It may still get you some funny looks in the staff room, but knitting has come full circle in the trend stakes. Already gaining popularity in the US due to the publication of a funky knitting book aimed at young women (Stitch ‘n’ bitch by Debbie Stoller), the snapping of celebrities such as Julia Roberts and Elle MacPherson with needles in hand acted as the catalyst to a knitting craze among the young and hip.

Knitting as a craft can be traced back to Egypt at the beginning of the first millennium AD but, over time, and with the introduction of the knitting machine, it has become a social activity and now makes for a fantastic and rewarding hobby.

You only have to master two basic stitches – knit and purl – before a world of patterns and designs opens up to you. The rhythmic clacking of needles and repetitive looping of wool swiftly becomes a very therapeutic pastime – lulling you into an almost meditative state (until you drop a stitch!).
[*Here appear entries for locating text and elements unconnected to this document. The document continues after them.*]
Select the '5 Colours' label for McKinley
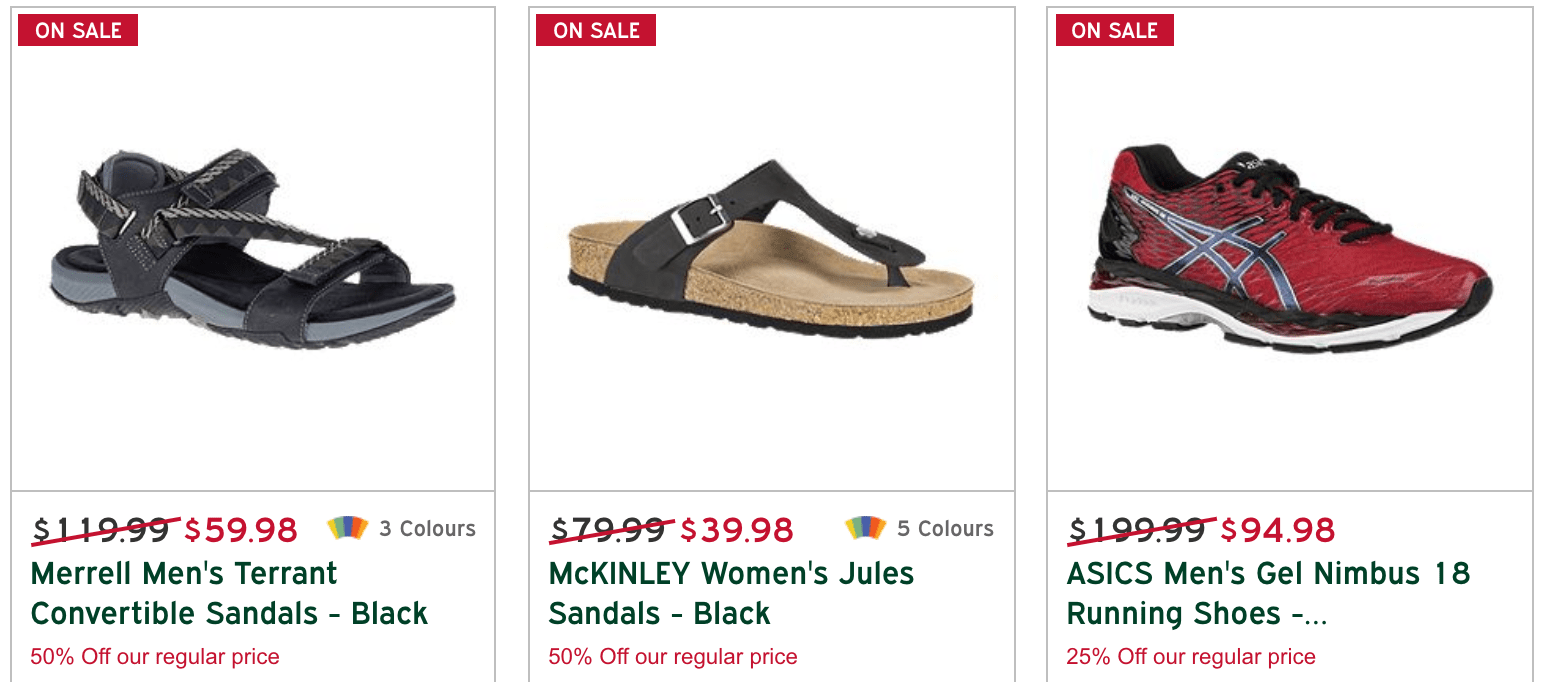The image size is (1544, 682). [x=945, y=529]
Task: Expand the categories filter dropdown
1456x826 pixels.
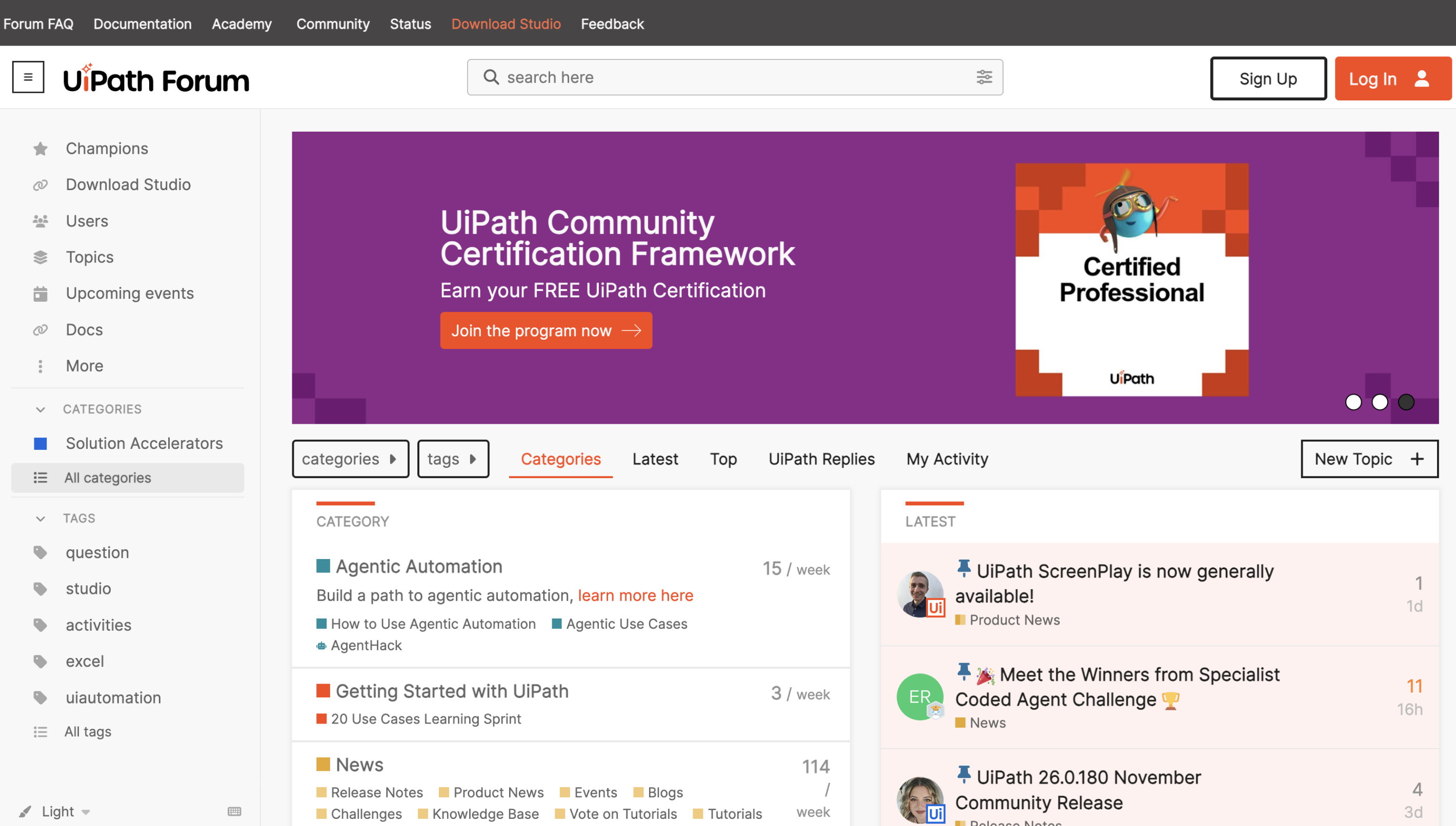Action: tap(350, 459)
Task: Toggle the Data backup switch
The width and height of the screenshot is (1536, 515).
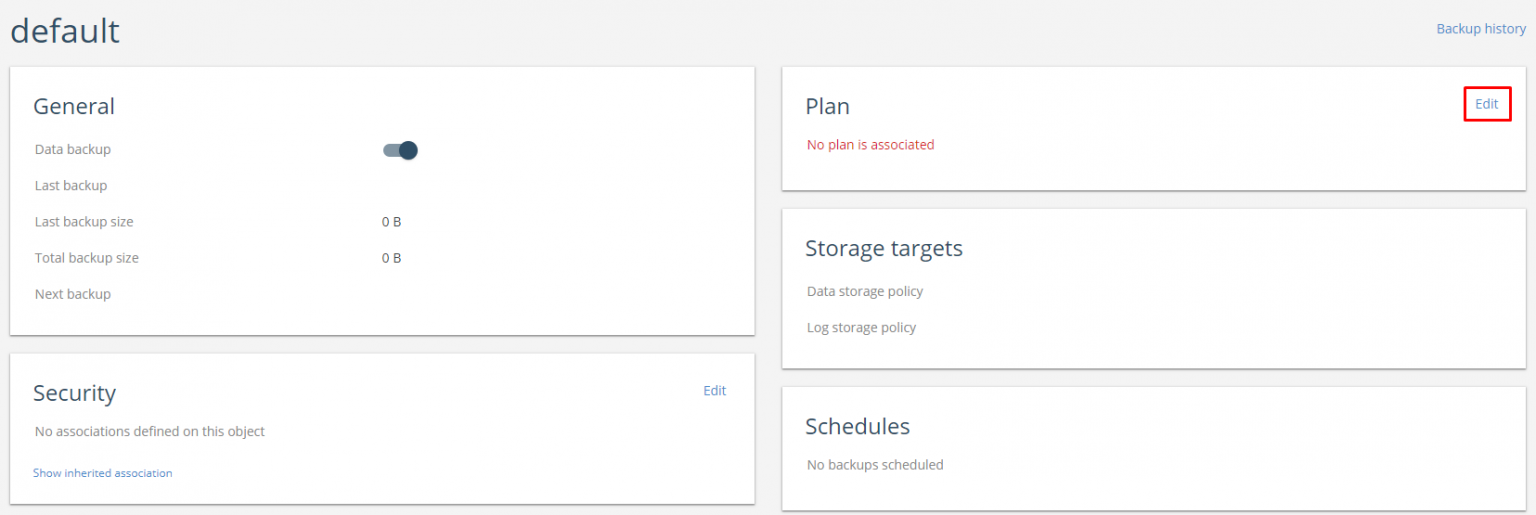Action: (x=400, y=150)
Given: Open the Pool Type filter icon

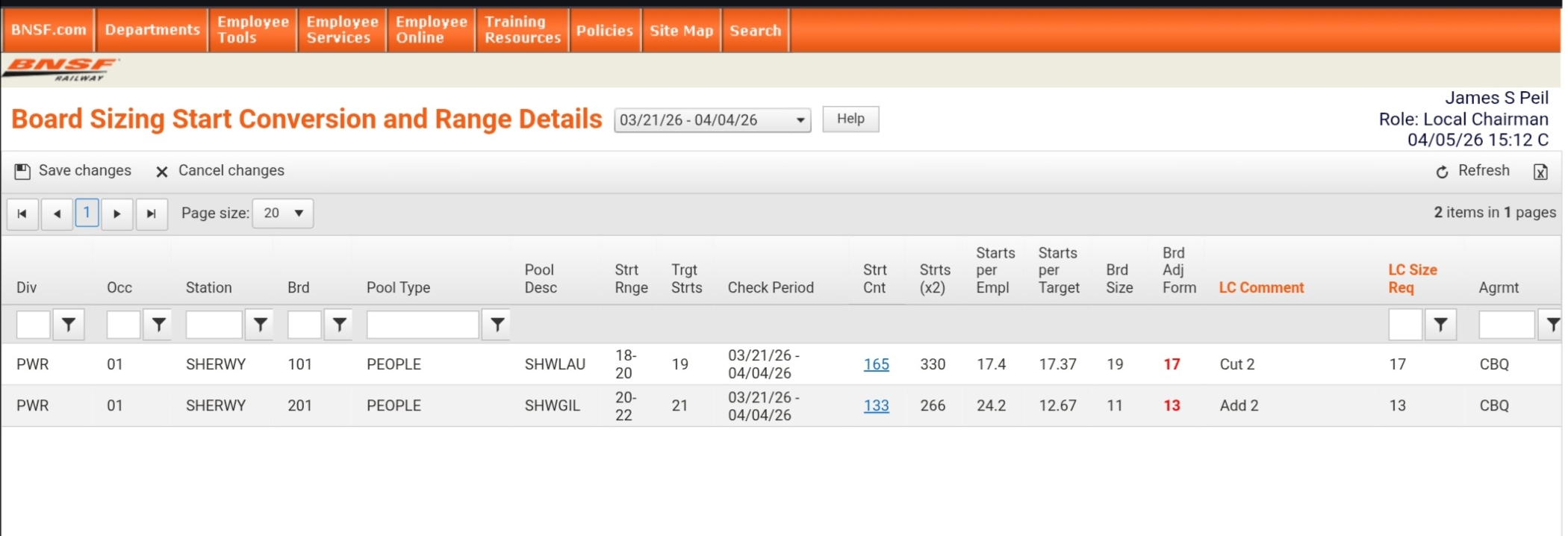Looking at the screenshot, I should 497,325.
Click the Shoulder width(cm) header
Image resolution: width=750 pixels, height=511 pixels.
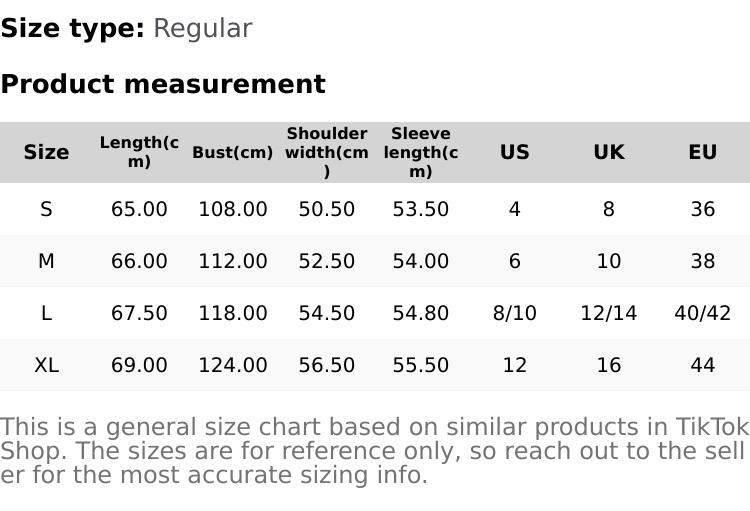tap(327, 152)
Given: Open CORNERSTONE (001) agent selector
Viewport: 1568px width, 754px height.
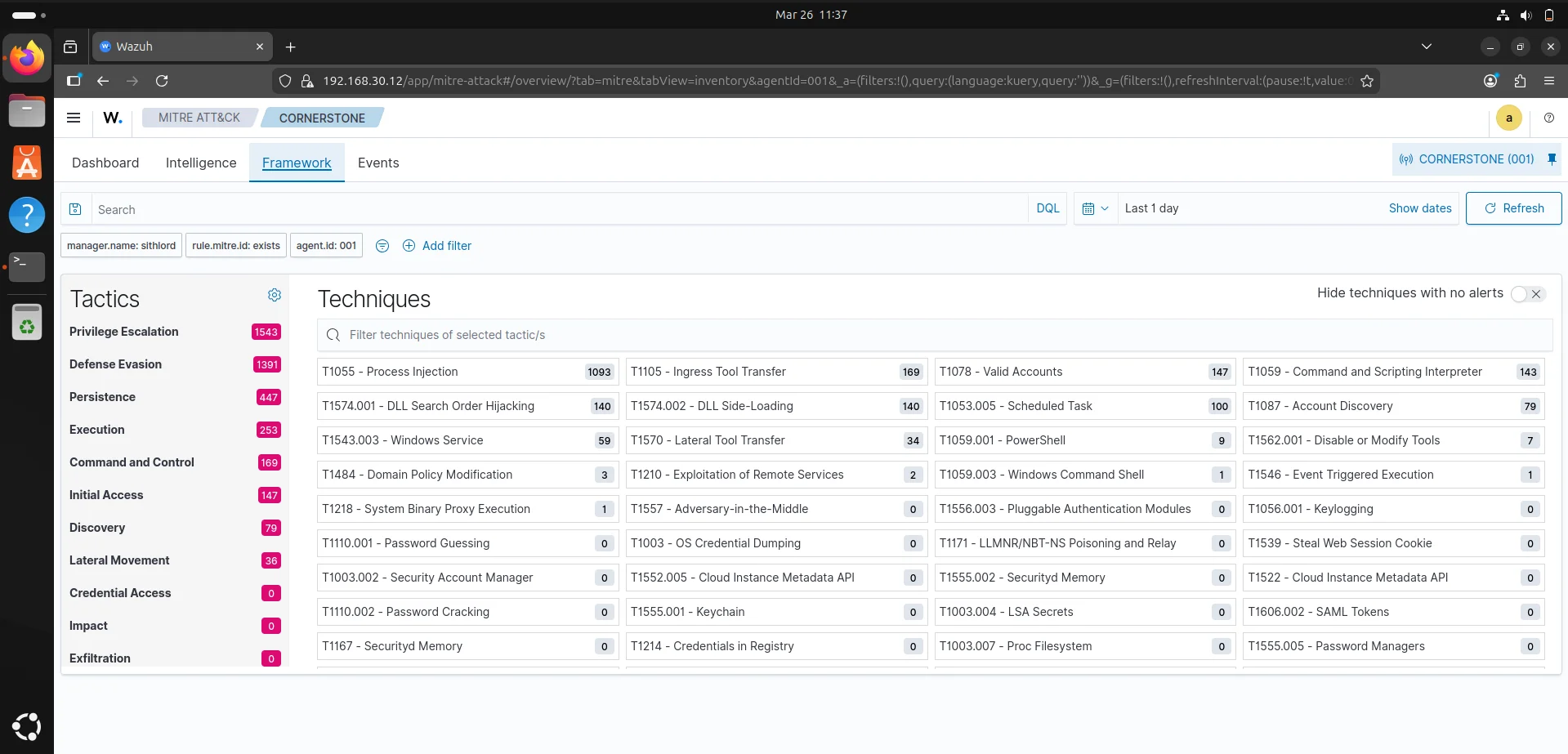Looking at the screenshot, I should click(1467, 159).
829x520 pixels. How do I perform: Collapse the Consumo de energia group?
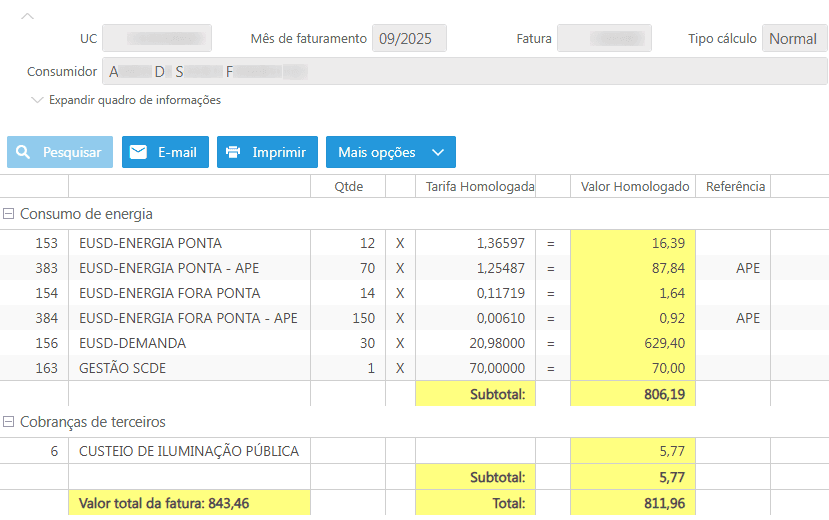[9, 214]
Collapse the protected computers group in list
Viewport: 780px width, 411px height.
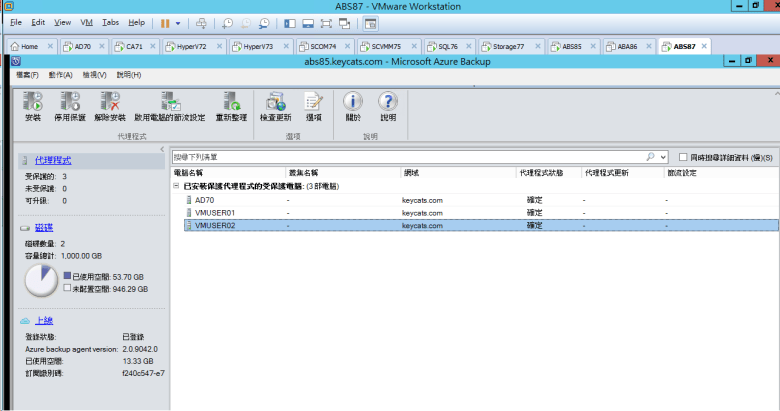tap(176, 186)
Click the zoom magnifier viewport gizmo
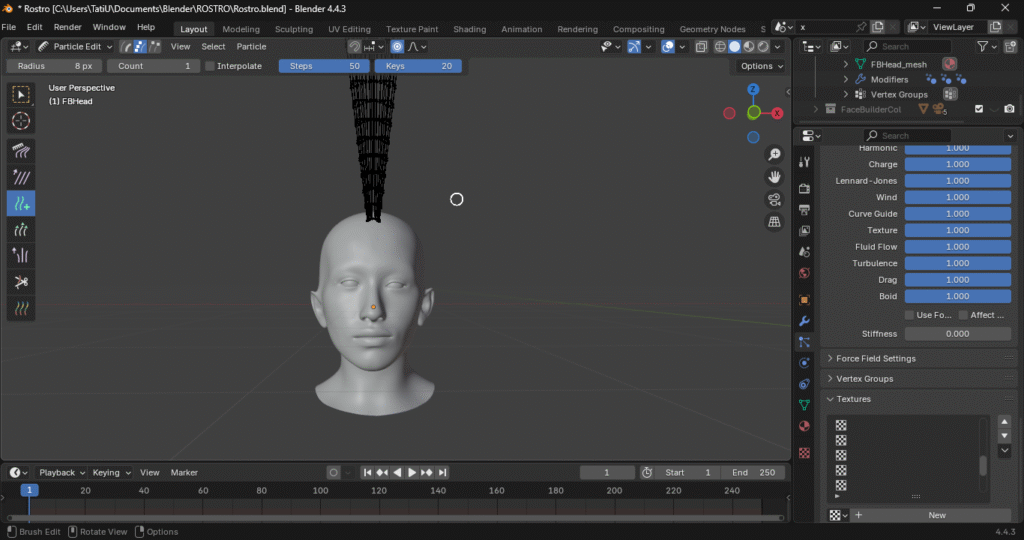Image resolution: width=1024 pixels, height=540 pixels. [x=774, y=154]
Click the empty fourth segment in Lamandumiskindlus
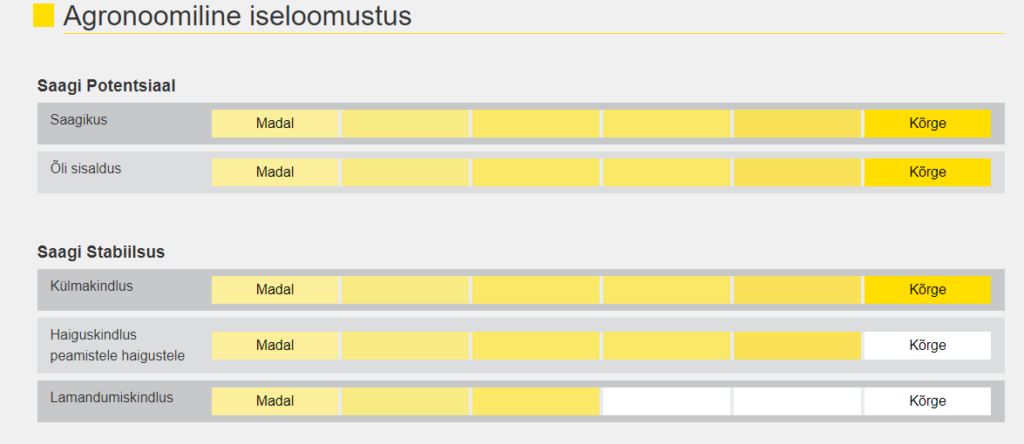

The equipment is fairly cheap, apart from the wool, but the sense of pride and achievement you feel in finishing each piece you knit more than makes up for the cost. You can pretty much guarantee that no-one else will be wearing the same hat, bag or jumper – or have decorated their sofa (or the waiting room chairs?) with the same cushions or throw.

In the last two centuries, knitting has come in and out of fashion many times but with the wealth of information and support available this time round and the backup of the internet, it looks as though the widespread popularity of knitting across the western world is here to stay. Equipment, materials and patterns can be bought from department stores and haberdashers throughout the UK (and are even available in Topshop!) and from numerous websites.

Knitters are no longer as easy to classify as the rocking-chair hugging, bespectacled grannies of yesteryear. The hundreds of modern patterns and baffling variety of colours and textures of wool available reflect the variety of people interested in the craft – you only have to look at the knitting blogs online to see that men and women in their teens through to their 40s have taken up the hobby with a passion. Would you believe that the penguin pictured here was knitted by a man in his twenties?!